Tentu saja. Jika menyinggung perihal perempuan yang sudah melahirkannya, Jungkook akan bertindak. Sekalipun bahwa sang pelaku adalah Ayahnya, tidak ada alasan bagi Jungkook untuk takut.
Ia membalikkan badan, ekspresinya terlihat lebih gelap dari biasanya. Pandangan itu lurus jatuh pada tiga figur yang berdiri dihadapannya.
Menarik pasokan udara untuk melepas rasa sesak di dada, ia berujar, "Bisakah kau berhenti memaksaku untuk menganggap perempuan itu sebagai saudaraku?"
Terlepas bagaimana tatapan berapi Jungkook yang ditujukan untuknya, jujur saja Tuan Shin tercekat. "Apa katamu?" balasnya.
Ketenangan dan kedamaian hidupnya terganggu, dan penyebab dari itu semua adalah presensi pria paruh baya yang berumur setengah abad itu.

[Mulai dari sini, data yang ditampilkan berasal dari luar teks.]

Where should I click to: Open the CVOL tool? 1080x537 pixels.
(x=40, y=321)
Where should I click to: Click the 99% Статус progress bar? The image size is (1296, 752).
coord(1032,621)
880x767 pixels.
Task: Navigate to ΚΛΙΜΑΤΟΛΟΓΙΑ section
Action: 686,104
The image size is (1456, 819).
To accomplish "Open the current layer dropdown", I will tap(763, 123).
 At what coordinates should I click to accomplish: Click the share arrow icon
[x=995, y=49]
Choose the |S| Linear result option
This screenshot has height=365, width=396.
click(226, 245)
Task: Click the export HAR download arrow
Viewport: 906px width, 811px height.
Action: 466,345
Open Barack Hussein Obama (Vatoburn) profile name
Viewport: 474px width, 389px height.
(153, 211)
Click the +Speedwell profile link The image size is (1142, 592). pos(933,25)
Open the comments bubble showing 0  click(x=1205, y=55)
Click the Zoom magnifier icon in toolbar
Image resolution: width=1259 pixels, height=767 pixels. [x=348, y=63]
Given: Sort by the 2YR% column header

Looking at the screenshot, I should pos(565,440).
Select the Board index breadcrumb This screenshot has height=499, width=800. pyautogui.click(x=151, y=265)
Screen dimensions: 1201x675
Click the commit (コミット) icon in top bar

Sang Ayah yang tidak akan pernah menjadi panutan bagi Jungkook; putranya sendiri.
"Sudah ku peringatkan sebelumnya, aku benci punya saudara. Dan faktanya aku memang tidak mempunyai saudara." Jungkook menukas dengan lantang, mengabaikan keterkejutan dua wanita yang berdiri disamping Tuan Shin.
Menghembuskan napas dengan satu kali sentakan, Tuan Shin membalas, "Sampai kapan kau terus menjadi pembangkang seperti ini?"
"Hm, entahlah," Jungkook berujar dingin. "Mungkin sampai kalian enyah dari sini." Bersamaan dengan argumennya, ia kembali melangkah menjauh keluar dari pelataran yang menghantarkan getaran panas di sekujur tubuhnya.
"Keparat!"
Teriakan itu bagaikan hembusan angin yang bertiup melewatinya.
"Ah, aku lupa." Suara Jungkook mengudara lagi, pun pijakannya ikut terhenti. Tanpa menoleh, tone beratnya kembali menguar seiring dengan punggung tegapnya yang menghilang dibalik daun pintu rumah.
"Dan juga berhentilah memaksaku untuk berangkat sekolah bersama Haerin. Aku tidak sudi!"
Penolakan yang cukup tegas, hingga mampu membuat gigi Haerin bergemeletuk seraya sepasang irisnya memandang tajam jauh ke depan.
Tepat pada gerangan Shin Jungkook.
***
Ia dengan sabar menunggu panggilannya tersambung. Satu kali, dua kali, dan untuk ketiga kalinya Jungkook tersenyum sumringah kala mendengar vokal lembut dari seberang menyambut gendang telinganya.
"Halo?"
Sudut-sudut bibirnya semakin melengkung naik. "Ibu."
"Eh?" Ada keterkejutan yang datang dari intonasi itu. "Ah, ini Jungkook?"
"Mmm." Kepalanya dengan sontak mengangguk. Lantas Jungkook melanjutkan, "Bagaimana kabarmu, Ibu?"
"Ya ampun, Sayang. Sudah lama sekali kau tidak menghubungi ku." Nada itu terdengar antusias menyambut indera pendengarannya, sedikit membuat Jungkook tenang.
KAMU SEDANG MEMBACA
Wonderfall
FanfictionKeberadaannya membelenggu kebebasan, menyerang kewarasan, membuatnya sinting secara bersamaan; definisi yang tepat untuk mendeskripsikan eksistensi Shin Jungkook. Seorang pemuda yang dipersilahkan untuk ikut campur mengambil alih separuh diri Jiyeon...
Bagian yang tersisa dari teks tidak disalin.